POJ 2823Sliding Window(单调队列水题)

Sliding Window

Time Limit: 12000MS		Memory Limit: 65536K
Total Submissions: 33362		Accepted: 9918
Case Time Limit: 5000MS

Description

An array of size  n ≤ 10 ⁶ is given to you. There is a sliding window of size  k which is moving from the very left of the array to the very right.
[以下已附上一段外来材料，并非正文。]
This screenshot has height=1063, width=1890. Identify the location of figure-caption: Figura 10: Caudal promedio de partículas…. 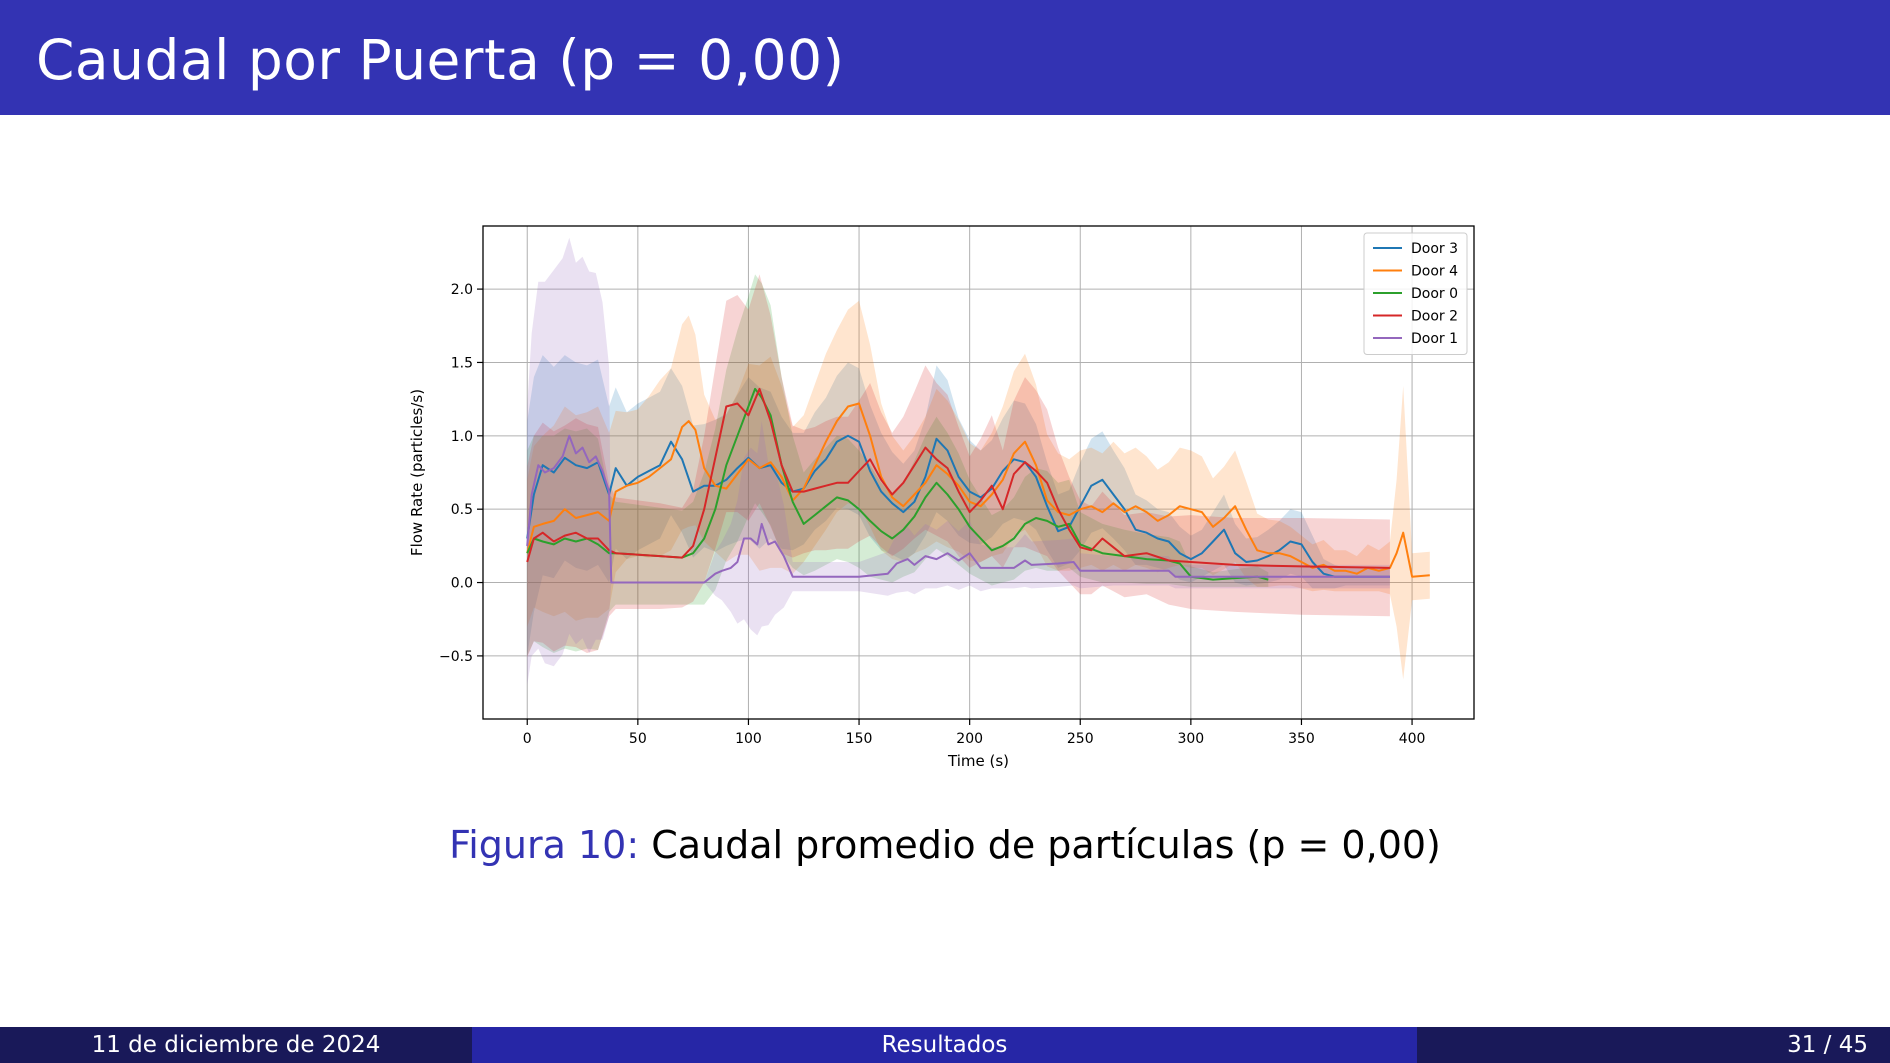
(945, 845).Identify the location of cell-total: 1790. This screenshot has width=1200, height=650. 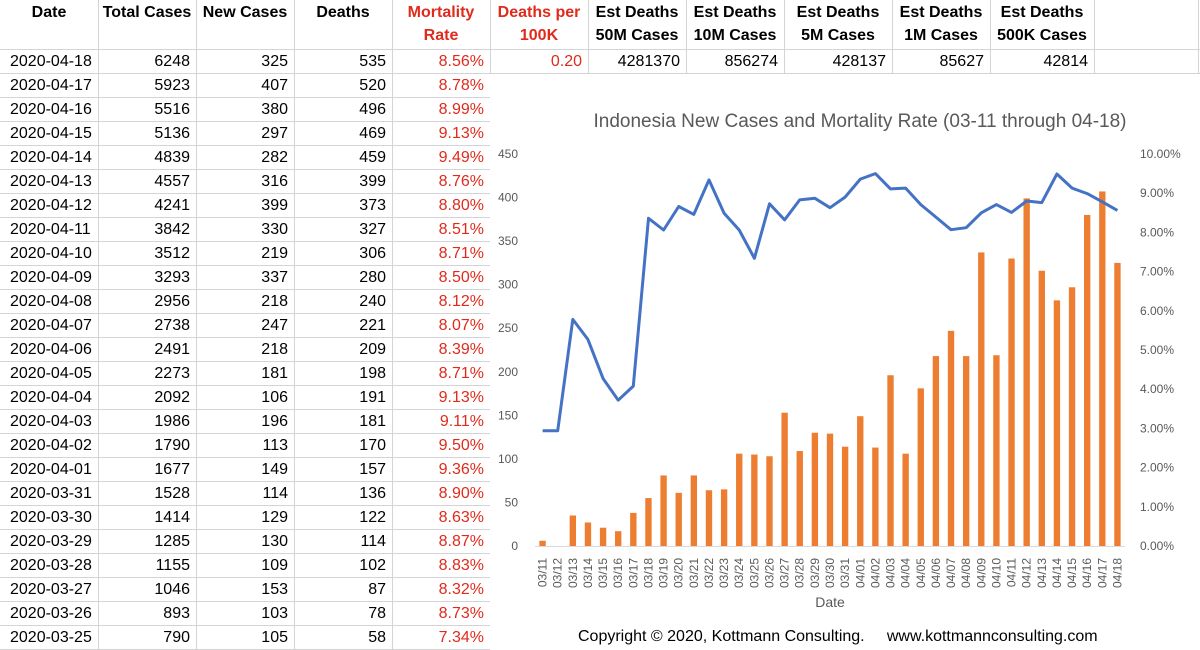
(172, 446).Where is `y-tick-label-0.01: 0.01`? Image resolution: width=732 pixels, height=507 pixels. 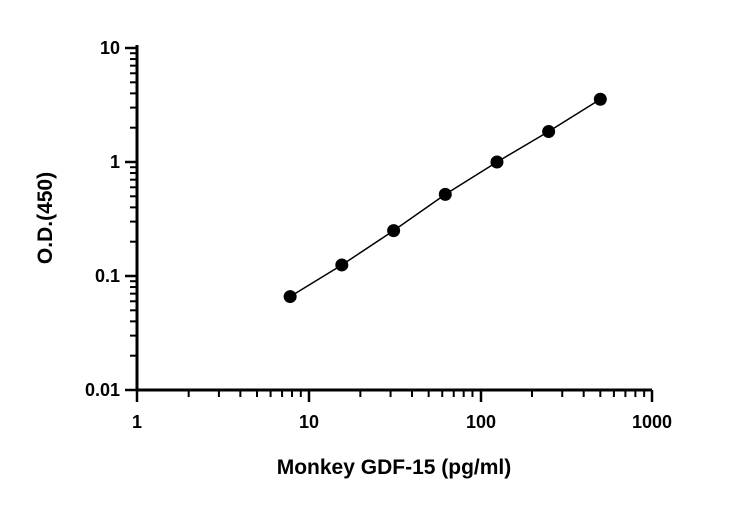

You can only see the  k numbers in the window. Each time the sliding window moves rightwards by one position. Following is an example: 
The array is  [1 3 -1 -3 5 3 6 7], and  k is 3.

Window position	Minimum value	Maximum value
[1  3  -1] -3  5  3  6  7	-1	3
1 [3  -1  -3] 5  3  6  7	-3	3
1  3 [-1  -3  5] 3  6  7	-3	5
1  3  -1 [-3  5  3] 6  7	-3	5
1  3  -1  -3 [5  3  6] 7	3	6
1  3  -1  -3  5 [3  6  7]	3	7

Your task is to determine the maximum and minimum values in the sliding window at each position. 

Input

The input consists of two lines. The first line contains two integers  n and  k which are the lengths of the array and the sliding window. There are  n integers in the second line. 

Output

There are two lines in the output. The first line gives the minimum values in the window at each position, from left to right, respectively. The second line gives the maximum values. 

Sample Input

8 3
1 3 -1 -3 5 3 6 7

Sample Output

-1 -3 -3 -3 3 3
3 3 5 5 6 7

题目意思就不多说了，直接用单调队列，自己没写输入优化时间还少一点，不过都需要好5s+。单调队列模板题目，纯属娱乐。。预祝明天8086能在南京现场赛上取得好成绩，fighting!!!!

题目地址：Sliding Window

AC代码：

#include<iostream>
#include<cstdio>
using namespace std;

struct node
{
    int num;
    int i;
}q1[1000006],q2[1000006];

int res1[1000006],res2[1000006];

int getint()
{
    int ans=0;
    int flag=0;
    char ch=getchar();
    while(ch<'0'||ch>'9'||ch=='-')
    {
        if(ch=='-') flag=1;
        ch=getchar();
    }
    while(ch>='0'&&ch<='9')
    {
        ans=ans*10+(ch-'0');
        ch=getchar();
    }
    if(flag) ans=-ans;
    return ans;
}

int main()
{
    int n,k,i;
    while(cin>>n>>k)
    {
        int top1,top2,tail1,tail2;
        top1=top2=tail1=tail2=0;
        int p;
        for(i=0;i<n;i++)
        {
            //p=getint();
            scanf("%d",&p);
            while(top1<tail1&&q1[tail1-1].num<p) tail1--;
            q1[tail1].i=i,q1[tail1++].num=p;
            while(i-q1[top1].i>=k) top1++;
            while(top2<tail2&&q2[tail2-1].num>p) tail2--;
            q2[tail2].i=i,q2[tail2++].num=p;
            while(i-q2[top2].i>=k) top2++;
            if(i>=k-1) res1[i-k+1]=q1[top1].num,res2[i-k+1]=q2[top2].num;
        }

        printf("%d",res2[0]);
        for(i=1;i<=n-k;i++)
            printf(" %d",res2[i]);
        printf("\n%d",res1[0]);
        for(i=1;i<=n-k;i++)
            printf(" %d",res1[i]);
        printf("\n");
    }
    return 0;
}

/*
8 3
-1 2 3 1 3 5 6 7
8 3
1 3 -1 -3 5 3 6 7
*/

//5344MS  未读入优化
//7079MS  优化输入之后。。。